Michele began her 32 year career at Voice of American in 1987 and has served in many roles during her long tenure. As a Senior Radio Producer, she produced three and a half hours of radio programming in the French to Africa Service of the Africa Division. Michele also served as a TV producer for Washington Forum, a weekly live half hour interactive show, simulcast on radio and internet.
In 2013, Michele created Anglais Télé (Roger Muntu, co-host), an interactive English learning program targeted for a French speaking audience with listener participation and viewers all over French speaking countries including Asia and the Middle East. She is also the host of African Voices in Conversation, a series of 30 lessons prepared in collaboration with the State Department in the context of Senegal. (VOA French to Africa Web site) Michele also produced and hosted English USA , a series of 100 English lessons designed for a Francophone African audience, teaching common American English as well as explaining , American society, values, history and institutions and culture, including business English terms. These lessons are now packaged and have aired for the last 17 years very successfully.
Michele is also a level III Master Practitionner/Teacher Certification in Reiki in the Washington, D.C. area.
William Ransom ’04 is a sculptor whose works originates at the intersection of his material engagement and his investigations into personal history, collective history and agricultural experience.
Ransom received an MFA in Sculpture from Claremont Graduate University in 2008 and a BA in Sculpture and Architecture from Bennington College in 2004. His work has been included in exhibitions at Arena 1 Gallery, the Torrance Art Museum, Greene Exhibitions and Fellows of Contemporary Art in Los Angeles, Ogilvy and Mather in New York, Open End Gallery in Chicago, the Albany International Airport and at the Franconia Sculpture Park in Minnesota among others.
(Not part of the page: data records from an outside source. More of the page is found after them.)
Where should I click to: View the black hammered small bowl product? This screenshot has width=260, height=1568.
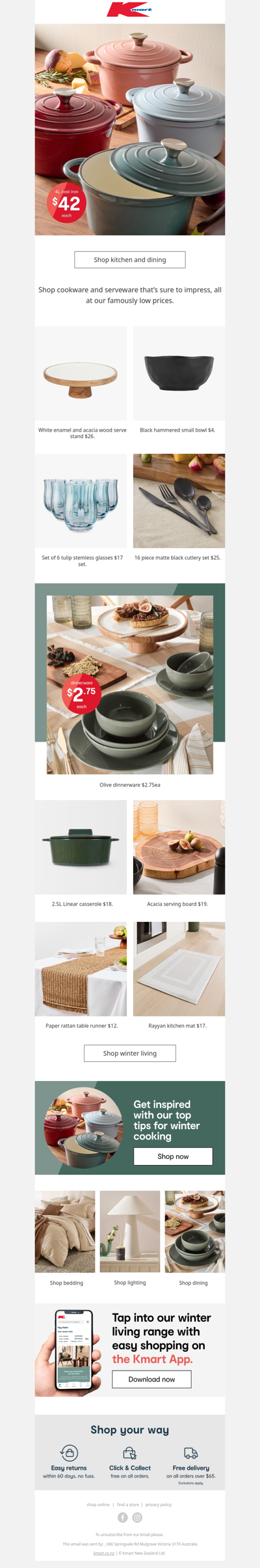(179, 373)
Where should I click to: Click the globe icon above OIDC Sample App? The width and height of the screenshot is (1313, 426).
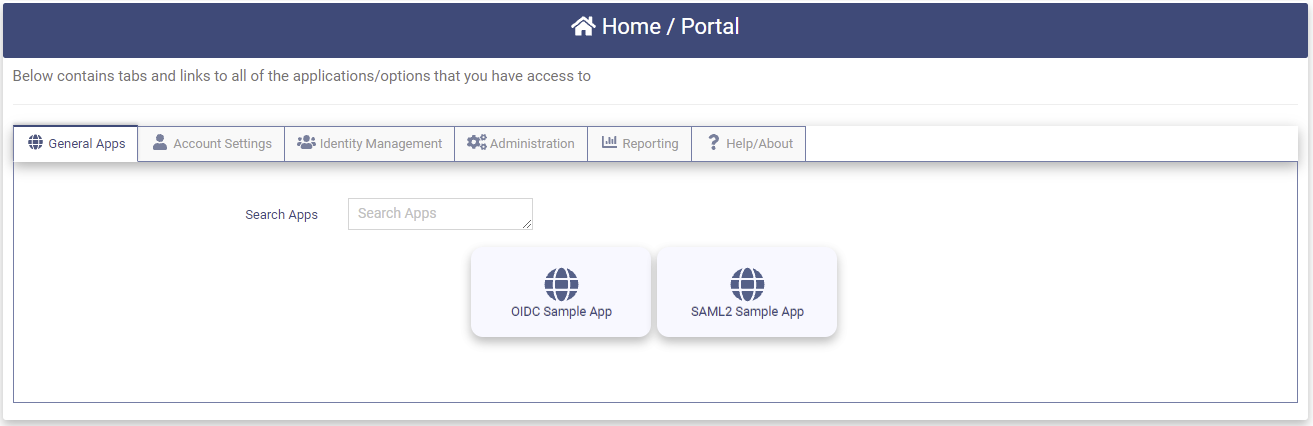561,284
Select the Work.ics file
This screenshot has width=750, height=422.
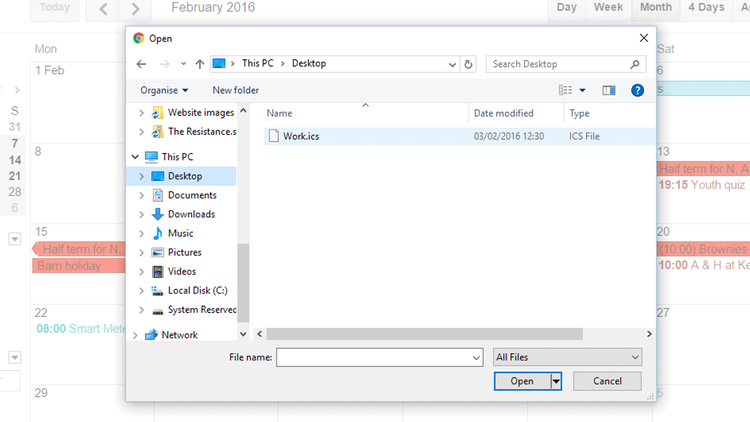point(300,136)
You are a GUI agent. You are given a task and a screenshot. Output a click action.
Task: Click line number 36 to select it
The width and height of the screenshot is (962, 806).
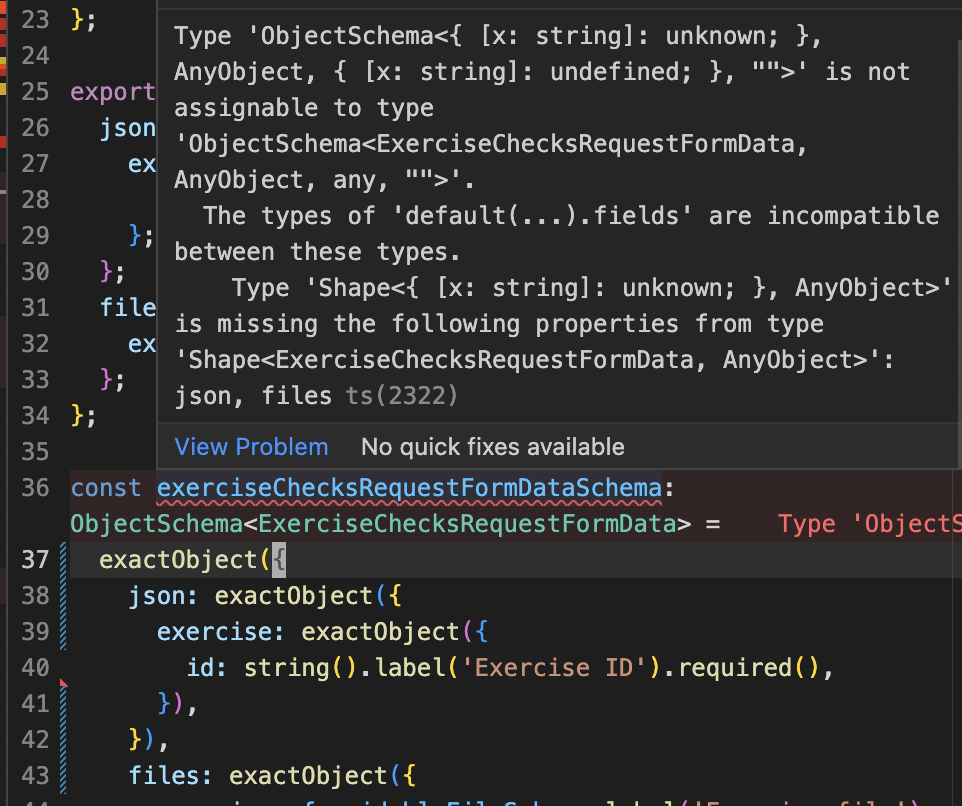point(35,487)
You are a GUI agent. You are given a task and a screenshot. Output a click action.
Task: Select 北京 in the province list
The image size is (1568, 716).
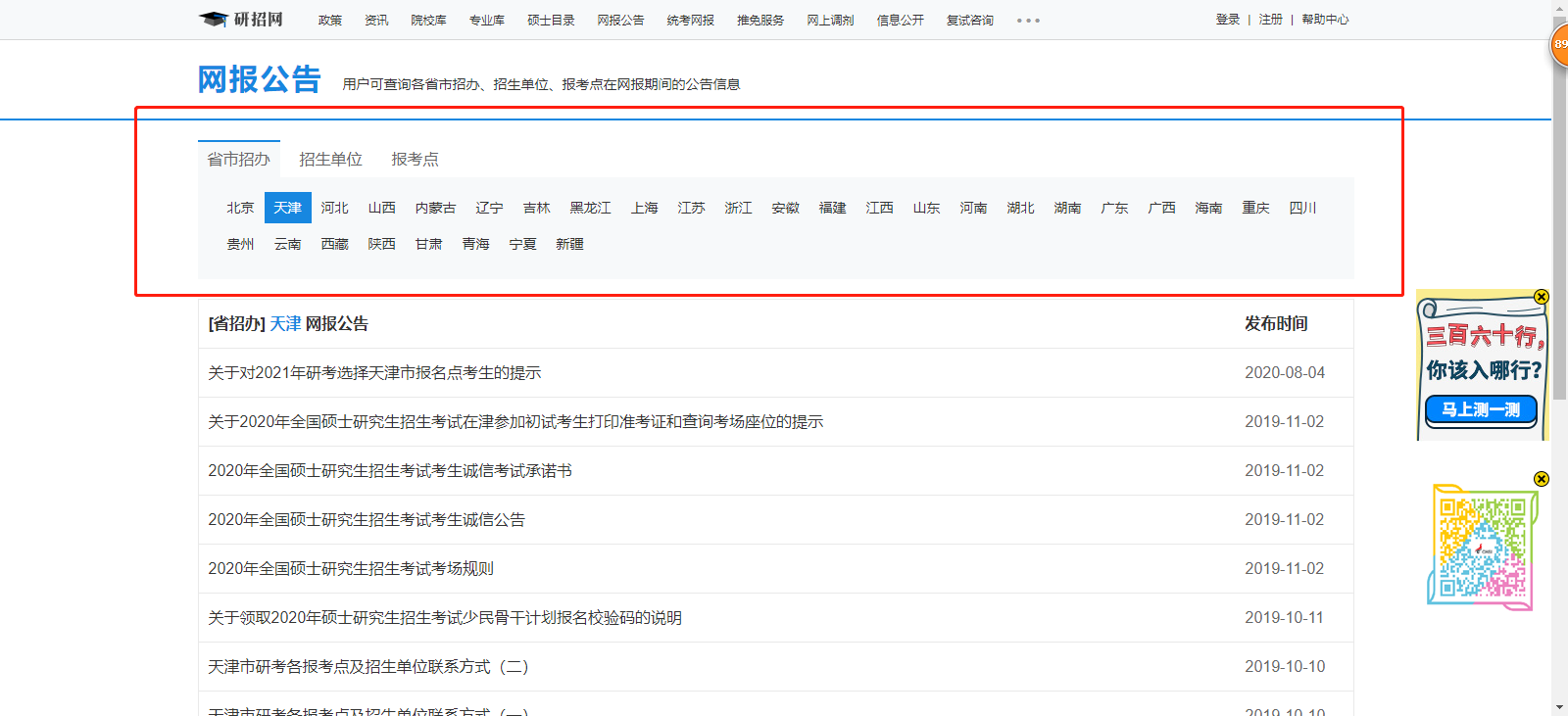[240, 208]
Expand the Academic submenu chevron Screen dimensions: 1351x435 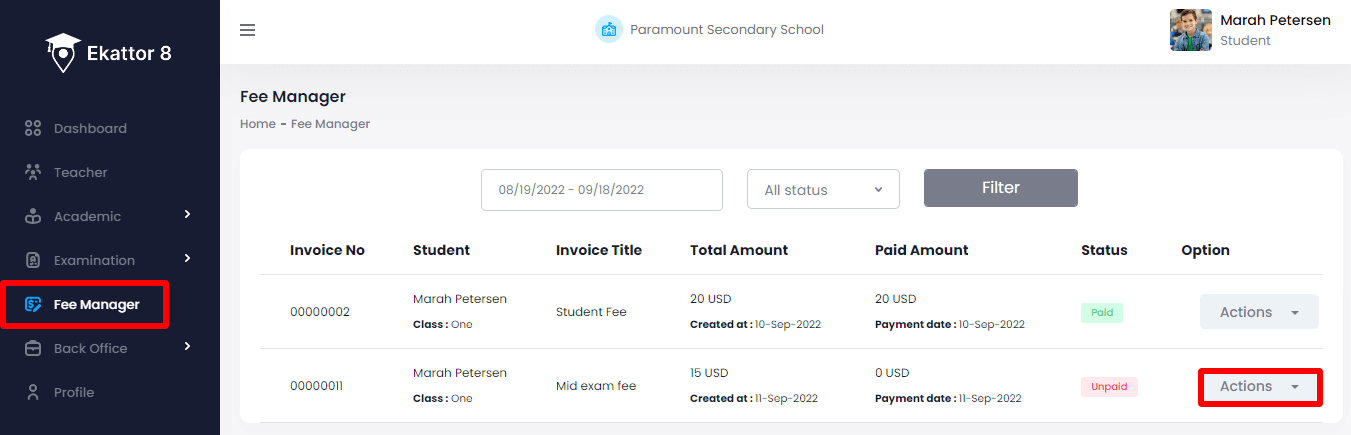(187, 215)
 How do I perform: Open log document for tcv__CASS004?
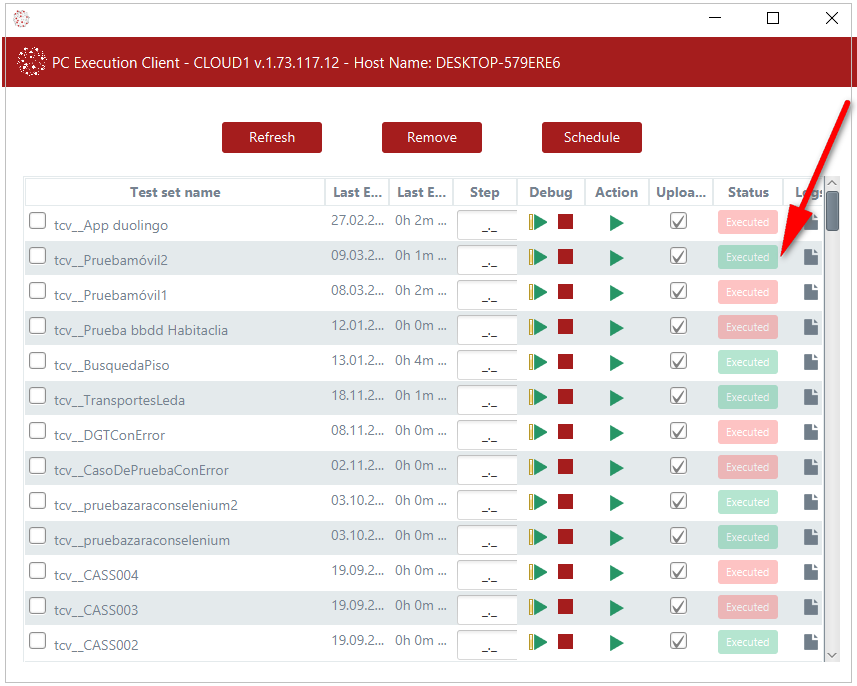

He has had solo exhibitions at Chime and Co. in Los Angeles, the Lenzner Family Gallery at Pitzer College, John Davis Gallery in Hudson, New York and most recently at the Staniar Gallery at Washington and Lee University.
Ransom was born and raised on a dairy farm in Vermont and his work and life continue to be informed by his early material experiences and engagement with the cycles and rhythms of the natural world. Balance has always played an important role in his life and work; as the son of a bi-racial union, balance between black and white; as a farm kid living in the city, balance between rural and urban, city and soil; as a diabetic, balance between a sweet tooth and insulin injections. Ransom’s work often reflects this sense of balance, suggesting flux, movement, things in a state of becoming or diminishing; a transitory provisional state, rife with an inherent unease and uncertainty. The forces brought to bear on the material pull into sharp focus the tensions and underlying instabilities and stresses of our world’s current state and the ever-present potential for flare-up or collapse.
After a decade in Los Angeles he has returned with his family to Vermont where he now lives and works. Ransom was a visiting faculty member at Bennington for Fall 2021.